Third of women suffer domestic violence, WHO study shows

LONDON (AP) - About a third of women worldwide have been physically or sexually assaulted by a former or current partner, according to the first major review of violence against women.

In a series of papers released on Thursday by the World Health Organisation (WHO) and others, experts estimated nearly 40 per cent of women killed worldwide were slain by an intimate partner and that being assaulted by a partner was the most common kind of violence experienced by women.

"Violence against women is a global health problem of epidemic proportions," WHO director-general Margaret Chan said in a statement.

WHO defined physical violence as being slapped, pushed, punched, choked or being attacked with a weapon. Sexual violence was defined as being physically forced to have sex, having sex because you were afraid of what your partner might do and being compelled to do something sexual that was humiliating or degrading.

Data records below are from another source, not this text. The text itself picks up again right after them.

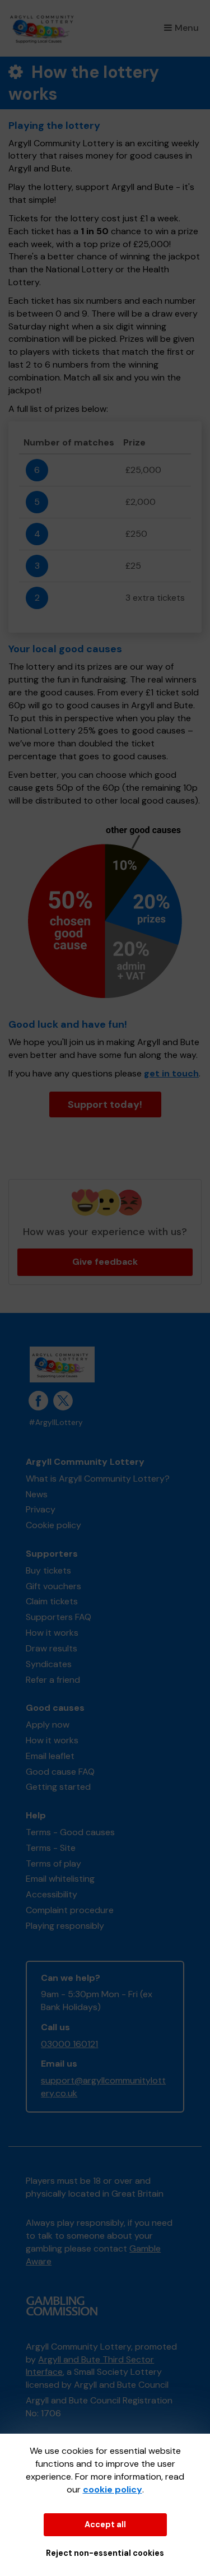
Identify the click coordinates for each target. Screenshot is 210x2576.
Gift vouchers (53, 1586)
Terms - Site (51, 1848)
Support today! (105, 1104)
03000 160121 (69, 2044)
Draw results (51, 1648)
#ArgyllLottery (56, 1422)
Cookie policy (53, 1525)
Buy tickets (48, 1570)
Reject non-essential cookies (105, 2553)
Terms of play (53, 1863)
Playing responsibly (65, 1926)
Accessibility (51, 1894)
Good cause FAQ (60, 1771)
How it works (52, 1633)
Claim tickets (52, 1601)
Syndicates (49, 1664)
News (37, 1494)
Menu (187, 28)
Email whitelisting (60, 1879)
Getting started (58, 1787)
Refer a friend (53, 1680)
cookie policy (112, 2489)
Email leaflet (50, 1756)
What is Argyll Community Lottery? (98, 1478)
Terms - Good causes (70, 1832)
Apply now (47, 1724)
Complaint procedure (70, 1910)
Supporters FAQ (58, 1617)
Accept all (105, 2524)
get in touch (171, 1073)
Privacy (40, 1509)
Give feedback (105, 1262)
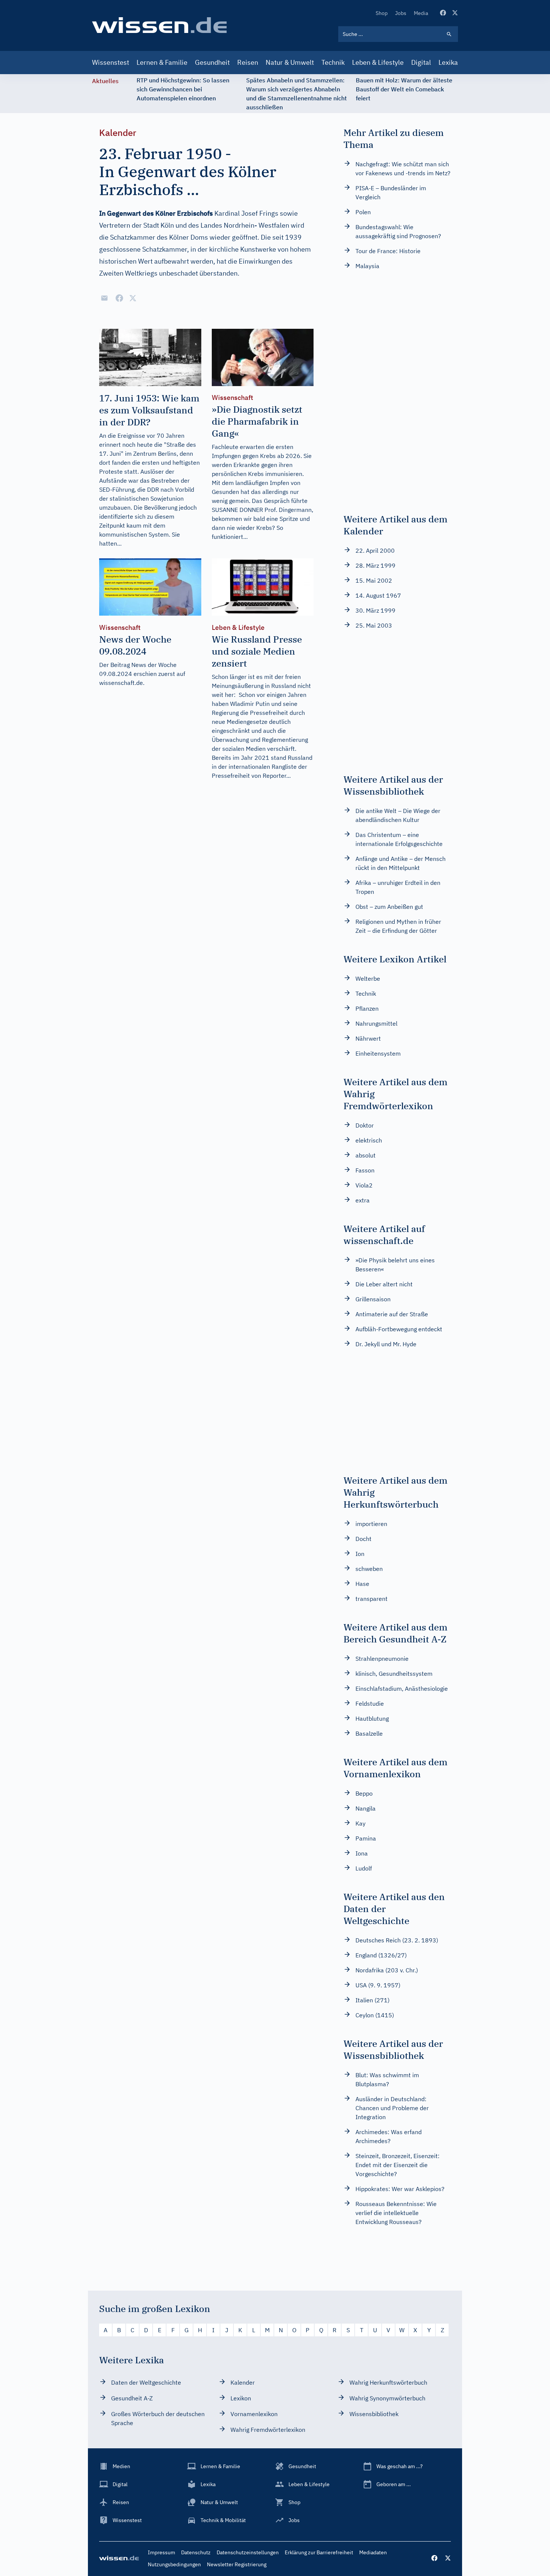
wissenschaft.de (121, 682)
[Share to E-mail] (104, 298)
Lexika (448, 62)
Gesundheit (212, 62)
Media (421, 13)
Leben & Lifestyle (378, 62)
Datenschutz (196, 2552)
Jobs (400, 13)
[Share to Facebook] (119, 298)
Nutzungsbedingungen (174, 2564)
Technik (333, 62)
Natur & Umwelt (290, 62)
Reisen (247, 62)
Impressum (161, 2552)
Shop (382, 13)
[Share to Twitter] (133, 298)
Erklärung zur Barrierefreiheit (319, 2552)
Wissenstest (110, 62)
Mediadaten (373, 2552)
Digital (421, 62)
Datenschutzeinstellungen (248, 2552)
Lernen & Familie (162, 62)
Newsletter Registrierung (236, 2564)
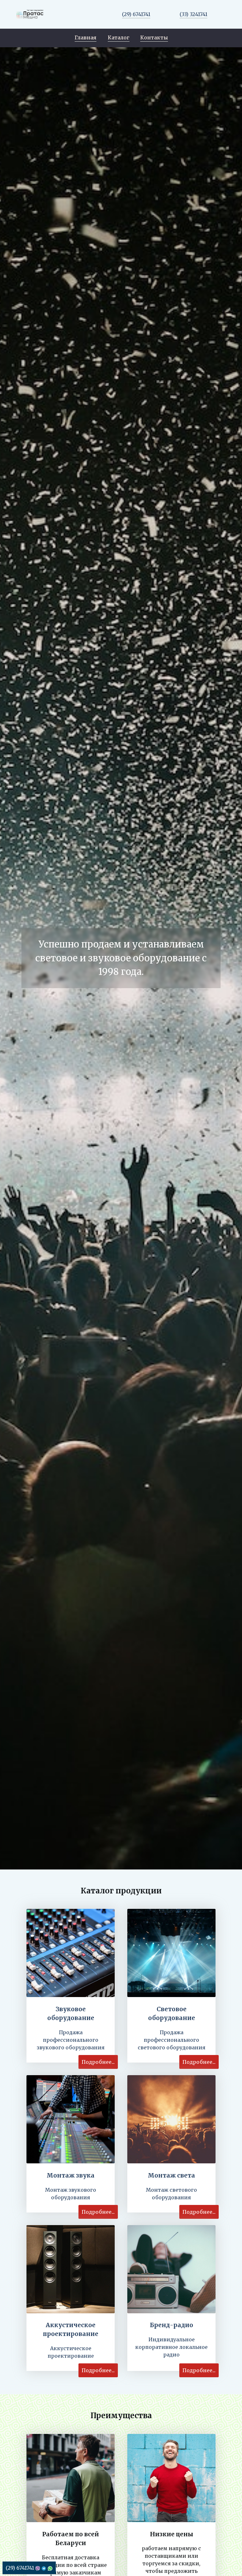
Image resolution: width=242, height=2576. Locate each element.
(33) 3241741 (193, 14)
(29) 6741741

The report also examined rates of sexual violence against women by someone other than a partner and found about 7 per cent of women worldwide had previously been a victim.

In conjunction with the report, WHO issued guidelines for the authorities to spot problems earlier and said all health workers should be trained to recognise when women may be at risk and how to respond appropriately.

Globally, the WHO review found 30 per cent of women are affected by domestic or sexual violence by a partner. The report was based largely on studies from 1983 to 2010. According to the United Nations, more than 600 million women live in countries where domestic violence is not considered a crime.

The rate of domestic violence against women was highest in Africa, the Middle East and South-east Asia, where 37 per cent of women experienced physical or sexual violence from a partner at some point in their lifetime. The rate was 30 per cent in Latin and South America and 23 per cent in North America. In Europe and Asia, it was 25 per cent.

Some experts said screening for domestic violence should be added to all levels of health care, such as obstetric clinics.

"It's unlikely that someone would walk into an ER and disclose they've been assaulted," said Ms Sheila Sprague of McMaster University in Canada, who has researched domestic violence in women at orthopaedic clinics. She was not connected to the WHO report.

"Over time, if women are coming into a fracture clinic or a pre-natal clinic, they may tell you they are suffering abuse if you ask," she said.